Two volunteers caught me in the finishing chute, and I’d been given the green light to get an IV.



But Michelle had been spectating all day, and I didn’t want her to wait one second longer. So I declined the IV (which really would’ve expedited recovery), and I went straight to my wonderful wife.

I soon learned that while the athlete tracker made it look like a ding-dong battle, I did make my way to 5th by the time I crossed the finish line. There were 6 Kona slots for my age group, so it was great to know that Michelle and I will spend next October on the big island again!
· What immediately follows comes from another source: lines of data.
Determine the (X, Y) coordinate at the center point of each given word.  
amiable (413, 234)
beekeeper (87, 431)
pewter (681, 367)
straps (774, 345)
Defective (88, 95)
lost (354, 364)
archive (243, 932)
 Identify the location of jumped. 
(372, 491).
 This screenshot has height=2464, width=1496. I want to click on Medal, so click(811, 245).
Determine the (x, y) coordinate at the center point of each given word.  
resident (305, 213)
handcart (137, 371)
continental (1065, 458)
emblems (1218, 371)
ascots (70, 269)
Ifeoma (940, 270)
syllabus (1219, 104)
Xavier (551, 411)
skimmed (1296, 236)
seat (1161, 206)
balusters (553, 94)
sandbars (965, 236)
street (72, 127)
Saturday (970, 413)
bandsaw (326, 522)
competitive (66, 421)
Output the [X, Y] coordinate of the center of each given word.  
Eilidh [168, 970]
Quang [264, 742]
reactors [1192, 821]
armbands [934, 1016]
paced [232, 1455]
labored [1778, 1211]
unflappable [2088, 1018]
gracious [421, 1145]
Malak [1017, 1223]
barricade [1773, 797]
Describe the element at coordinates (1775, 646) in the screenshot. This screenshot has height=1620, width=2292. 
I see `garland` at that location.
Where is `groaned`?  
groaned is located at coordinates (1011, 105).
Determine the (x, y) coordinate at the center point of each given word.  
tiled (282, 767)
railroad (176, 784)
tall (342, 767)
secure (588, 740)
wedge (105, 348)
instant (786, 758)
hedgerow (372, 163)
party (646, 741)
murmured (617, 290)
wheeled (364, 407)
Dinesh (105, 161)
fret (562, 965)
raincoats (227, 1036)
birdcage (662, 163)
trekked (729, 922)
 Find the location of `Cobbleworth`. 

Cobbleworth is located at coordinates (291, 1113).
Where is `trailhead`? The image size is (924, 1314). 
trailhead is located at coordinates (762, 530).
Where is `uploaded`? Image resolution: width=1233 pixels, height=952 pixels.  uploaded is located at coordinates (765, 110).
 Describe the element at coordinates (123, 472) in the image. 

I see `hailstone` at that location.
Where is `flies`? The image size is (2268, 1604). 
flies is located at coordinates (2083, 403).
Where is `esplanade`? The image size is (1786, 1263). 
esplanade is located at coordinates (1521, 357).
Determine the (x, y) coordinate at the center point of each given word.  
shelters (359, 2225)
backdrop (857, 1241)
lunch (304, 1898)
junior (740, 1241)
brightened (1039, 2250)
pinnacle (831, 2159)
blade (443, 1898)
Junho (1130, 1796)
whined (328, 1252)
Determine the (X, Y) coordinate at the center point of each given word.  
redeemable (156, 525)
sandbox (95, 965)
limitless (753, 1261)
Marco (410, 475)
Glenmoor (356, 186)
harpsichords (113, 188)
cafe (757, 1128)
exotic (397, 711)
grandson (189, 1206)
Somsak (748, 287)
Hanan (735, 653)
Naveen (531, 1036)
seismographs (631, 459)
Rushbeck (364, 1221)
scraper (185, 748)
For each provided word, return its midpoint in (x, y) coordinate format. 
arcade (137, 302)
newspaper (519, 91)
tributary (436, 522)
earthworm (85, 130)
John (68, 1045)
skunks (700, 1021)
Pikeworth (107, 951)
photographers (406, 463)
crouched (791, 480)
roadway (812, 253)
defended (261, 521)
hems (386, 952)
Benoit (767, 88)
Overall, I felt really good about my race. I could not have gone one second faster, as I believe I gave a true 100%. Further, during the race I determined that I’d likely not ever do Ironman Arizona again. This was my 10th IMAZ. Among my finishes here are a 10, 11, 12, and 14 hour finish. I’ve spent a great deal of time at this race and on this course. To finally finish on the podium with a Kona-qualifying slot is a great way for me to say goodbye to Tempe.


And when I returned home, this was waiting for me.



  1. Hey Jason, Great report and congrats on going to Kona! I’m doing my first full IM this November in AZ. Any tips for a first timer? Thanks!

    Liked by 1 person

    1. Thanks Dondie! If it’s your first IM, don’t focus on your time or your AG position. Just enjoy the day. Have fun. When you finish your first full IM, there’s nothing like it.